The sun hits my eyes as she turns her head a bit. The helmet shields her face, but I know she’s looking back at me, enduring the patterns of my quickened pulse against her back.

Suddenly, I become acutely aware of myself. What is she looking at? My eyes, my lips, my nose? Perhaps I’ll never know. She turns to face the road again and juts her ass out more as she leans forward against the wind. Her hand smooths over mine, feeling the throttle and the strength I hold it with.

This is the moment I know I’m in trouble.

The way every cell in my being reverberates and responds to her. Ophelia is liquid in my veins. Her laugh forever haunting.

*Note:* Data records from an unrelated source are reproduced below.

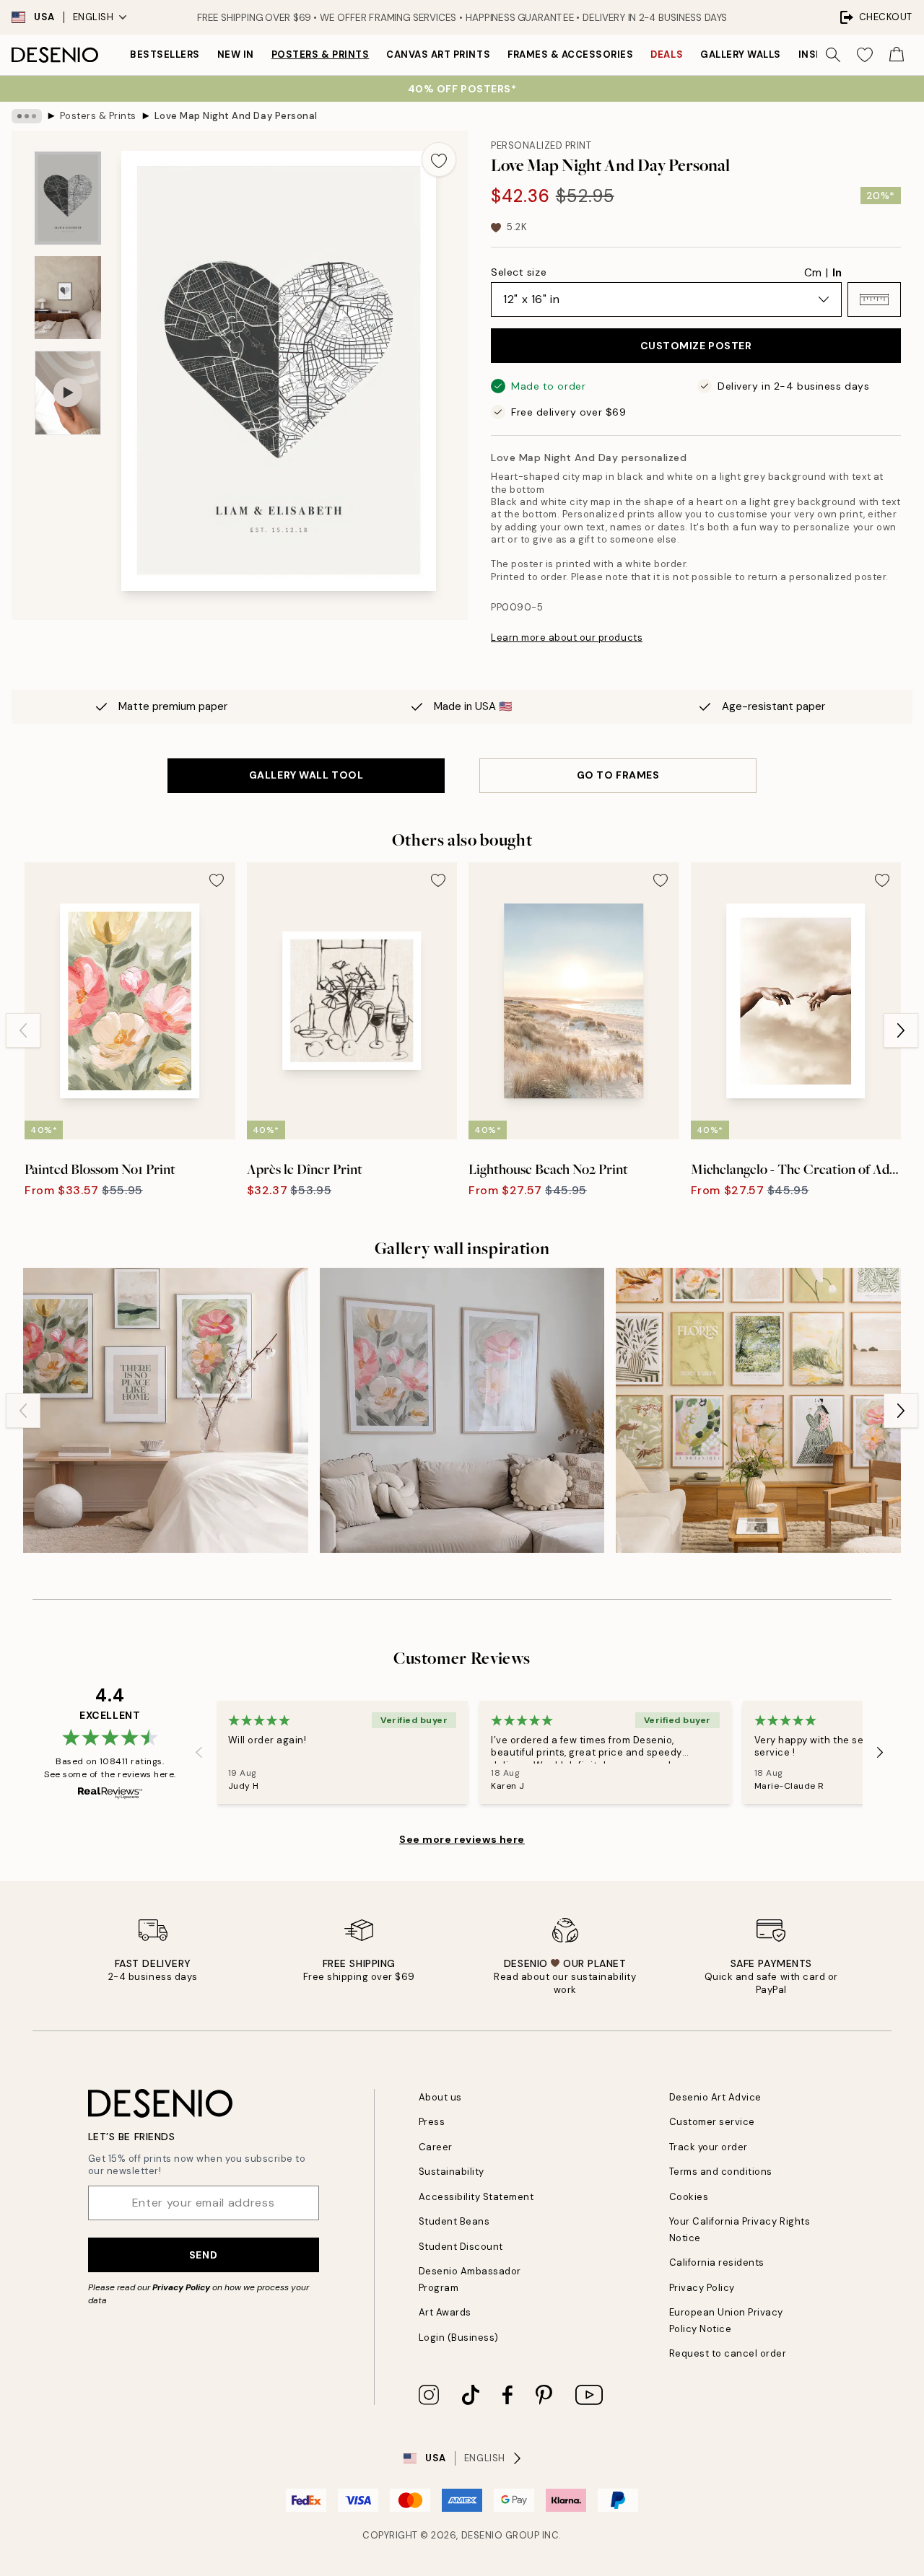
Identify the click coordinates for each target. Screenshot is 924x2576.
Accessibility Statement (476, 2197)
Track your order (708, 2147)
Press (432, 2122)
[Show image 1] (68, 198)
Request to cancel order (728, 2353)
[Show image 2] (68, 297)
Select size (518, 272)
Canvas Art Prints (438, 54)
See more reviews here (462, 1839)
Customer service (712, 2122)
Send (203, 2254)
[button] (874, 299)
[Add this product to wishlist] (439, 159)
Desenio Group (500, 2535)
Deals (666, 54)
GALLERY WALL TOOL (306, 774)
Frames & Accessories (570, 54)
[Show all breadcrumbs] (27, 116)
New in (235, 54)
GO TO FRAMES (618, 774)
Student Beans (454, 2221)
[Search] (833, 55)
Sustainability (451, 2171)
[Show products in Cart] (896, 55)
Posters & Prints (320, 54)
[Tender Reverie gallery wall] (758, 1410)
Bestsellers (165, 54)
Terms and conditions (720, 2171)
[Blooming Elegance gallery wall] (462, 1410)
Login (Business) (459, 2337)
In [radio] (837, 273)
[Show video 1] (68, 393)
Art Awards (445, 2312)
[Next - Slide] (901, 1030)
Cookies (689, 2197)
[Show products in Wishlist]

Halfway to Harlow, we stop and switch. She sits behind me and I take over driving. Her thighs wrap around me and I look down more than once. The heat of her core warms the bottom of my spine. Ophelia’s hands spread across my chest, securing herself firmly at my back.

The ride back is torture. I’m thankful she can’t see the boner that tents my pants, and I may take a few alternate roads to prolong our trip to Harlow so the blood can return to my head.

Take it easy, Nevers,I chide myself. She’s probably not even into me.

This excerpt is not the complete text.